Linked List

Lesson, slides, and applied problem sets.

View Slides

Lesson

Linked List

Linked list work is pointer discipline. Most bugs come from losing a reference or mis-connecting a node. Use dummy heads to simplify edge cases and write down the invariant before you start.


Pattern A: Dummy head for merges/removals

Use when: you may remove or insert at the head.

Invariant: dummy.next always points to the current list head.

Skeleton:

dummy = new Node(0)
dummy.next = head
prev = dummy
for each node:
    if should remove node: prev.next = node.next
    else: prev = node
return dummy.next

Problems:

  • merge-two-sorted-lists.
  • remove-nth-node-from-end-of-list.

Pattern B: Fast/slow pointers

Use when: you need a cycle check or relative positions.

Invariant: fast moves 2 steps, slow moves 1 step.

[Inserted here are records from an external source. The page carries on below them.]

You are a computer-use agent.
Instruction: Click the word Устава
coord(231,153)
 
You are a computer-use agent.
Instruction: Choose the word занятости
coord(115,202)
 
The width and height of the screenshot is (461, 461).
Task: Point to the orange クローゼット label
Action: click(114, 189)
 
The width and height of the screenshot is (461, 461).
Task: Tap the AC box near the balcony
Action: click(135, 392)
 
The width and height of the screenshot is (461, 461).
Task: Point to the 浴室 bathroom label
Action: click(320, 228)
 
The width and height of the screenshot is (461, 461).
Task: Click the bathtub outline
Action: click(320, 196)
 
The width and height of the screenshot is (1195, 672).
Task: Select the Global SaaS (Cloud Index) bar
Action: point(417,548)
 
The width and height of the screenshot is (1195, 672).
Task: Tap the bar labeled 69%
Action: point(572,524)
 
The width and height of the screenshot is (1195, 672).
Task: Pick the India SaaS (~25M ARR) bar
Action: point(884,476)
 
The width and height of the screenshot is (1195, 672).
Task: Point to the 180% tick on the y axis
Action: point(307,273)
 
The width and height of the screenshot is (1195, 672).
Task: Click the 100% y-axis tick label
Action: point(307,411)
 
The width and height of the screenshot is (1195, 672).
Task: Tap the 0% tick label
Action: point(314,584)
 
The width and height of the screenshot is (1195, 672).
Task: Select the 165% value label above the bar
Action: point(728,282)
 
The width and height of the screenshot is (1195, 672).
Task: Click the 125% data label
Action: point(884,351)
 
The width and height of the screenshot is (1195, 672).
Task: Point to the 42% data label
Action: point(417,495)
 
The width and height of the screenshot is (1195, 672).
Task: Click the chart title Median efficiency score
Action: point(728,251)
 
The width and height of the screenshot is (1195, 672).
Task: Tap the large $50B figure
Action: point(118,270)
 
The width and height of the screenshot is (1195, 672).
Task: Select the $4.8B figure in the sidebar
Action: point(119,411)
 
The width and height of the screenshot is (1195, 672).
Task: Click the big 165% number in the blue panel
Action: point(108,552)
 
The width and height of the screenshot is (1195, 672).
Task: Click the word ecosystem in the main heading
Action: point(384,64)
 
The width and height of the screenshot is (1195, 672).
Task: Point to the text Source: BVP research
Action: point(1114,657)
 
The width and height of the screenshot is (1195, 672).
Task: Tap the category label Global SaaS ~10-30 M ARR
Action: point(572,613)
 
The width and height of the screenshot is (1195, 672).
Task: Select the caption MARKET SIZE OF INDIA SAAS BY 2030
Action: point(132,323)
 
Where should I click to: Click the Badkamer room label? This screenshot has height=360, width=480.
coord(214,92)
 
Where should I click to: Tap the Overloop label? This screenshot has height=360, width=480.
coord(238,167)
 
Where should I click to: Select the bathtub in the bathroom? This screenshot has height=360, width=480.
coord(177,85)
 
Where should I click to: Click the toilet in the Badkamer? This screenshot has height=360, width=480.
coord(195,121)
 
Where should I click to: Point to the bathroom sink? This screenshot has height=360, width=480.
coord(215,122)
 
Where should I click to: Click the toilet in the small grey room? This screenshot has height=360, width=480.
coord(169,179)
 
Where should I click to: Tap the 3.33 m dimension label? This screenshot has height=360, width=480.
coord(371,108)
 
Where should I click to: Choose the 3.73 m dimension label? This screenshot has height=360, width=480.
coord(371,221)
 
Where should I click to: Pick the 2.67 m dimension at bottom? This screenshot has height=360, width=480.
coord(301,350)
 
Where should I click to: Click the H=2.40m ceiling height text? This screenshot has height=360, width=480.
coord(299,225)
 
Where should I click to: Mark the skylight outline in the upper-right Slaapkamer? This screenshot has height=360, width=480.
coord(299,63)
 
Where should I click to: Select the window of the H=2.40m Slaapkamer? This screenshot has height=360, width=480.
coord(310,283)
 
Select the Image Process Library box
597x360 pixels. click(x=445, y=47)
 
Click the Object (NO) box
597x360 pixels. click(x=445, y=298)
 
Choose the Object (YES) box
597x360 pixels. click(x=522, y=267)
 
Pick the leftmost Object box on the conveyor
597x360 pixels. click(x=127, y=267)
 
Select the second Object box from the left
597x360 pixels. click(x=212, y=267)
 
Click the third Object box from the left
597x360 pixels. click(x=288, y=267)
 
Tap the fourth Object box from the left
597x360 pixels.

Skeleton (cycle detection):

slow = head; fast = head
while fast and fast.next:
    slow = slow.next
    fast = fast.next.next
    if slow == fast: return true
return false

Skeleton (cycle entry):

meet = slow
p1 = head; p2 = meet
while p1 != p2:
    p1 = p1.next
    p2 = p2.next
return p1

Problems:

  • linked-list-cycle.
  • linked-list-cycle-ii.

Pattern C: Iterative reversal

Use when: reversing the entire list or a segment.

Invariant: prev is the reversed prefix; cur is the next node to process.

Skeleton (full reverse):

prev = nil
cur = head
while cur:
    next = cur.next
    cur.next = prev
    prev = cur
    cur = next
return prev

Skeleton (reverse sublist [m..n]):

prev = node before sublist
cur = prev.next
for i in 0..(n-m-1):
    move = cur.next
    cur.next = move.next
    move.next = prev.next
    prev.next = move

Problems:

  • reverse-linked-list.
  • reverse-linked-list-ii.
  • reverse-nodes-in-k-group (apply segment reversal in chunks).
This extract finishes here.